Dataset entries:
----------------------------------------

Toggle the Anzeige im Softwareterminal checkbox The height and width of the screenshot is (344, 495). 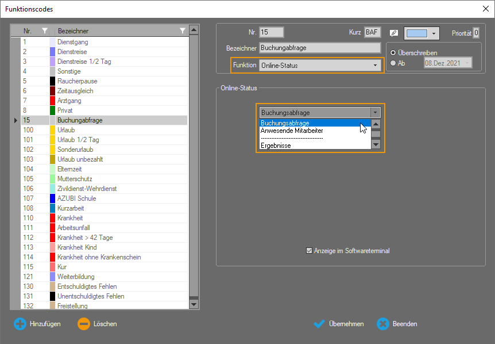tap(310, 251)

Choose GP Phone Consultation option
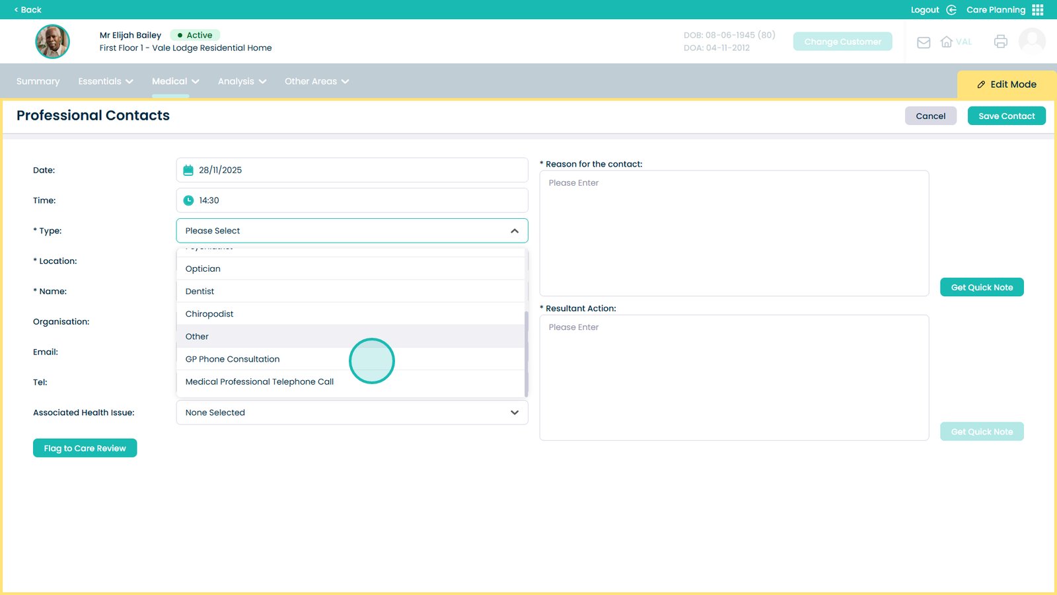tap(233, 359)
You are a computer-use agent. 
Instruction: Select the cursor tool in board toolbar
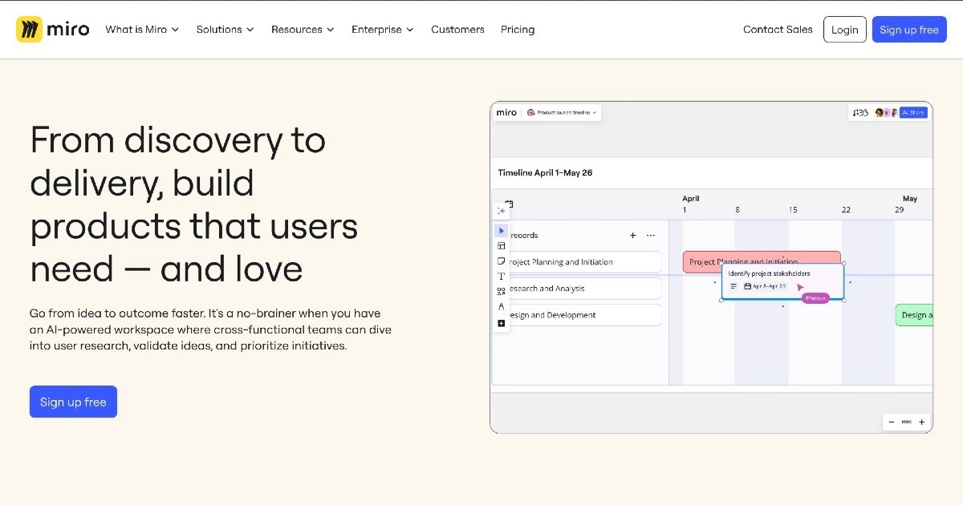point(502,231)
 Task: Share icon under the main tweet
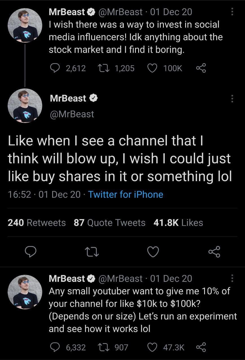point(215,252)
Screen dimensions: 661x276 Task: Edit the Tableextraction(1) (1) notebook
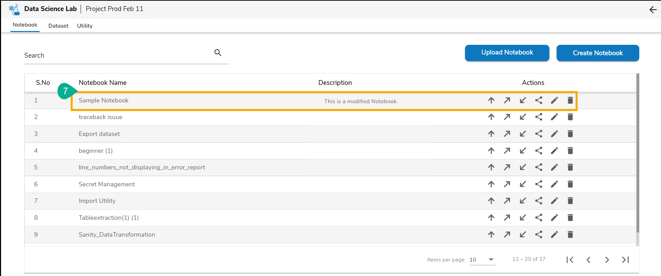(x=554, y=218)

----------------------------------------

Take only the line containing "You are a computer-use agent." and every line after it to the end of the entries, and copy them exactly, pictures excluded.

Finished exercise:
You are a computer-use agent. 
Instruction: Select the cursor tool in board toolbar
point(502,231)
 Task: Share icon under the main tweet
point(215,252)
Screen dimensions: 661x276 Task: Edit the Tableextraction(1) (1) notebook
(x=554, y=218)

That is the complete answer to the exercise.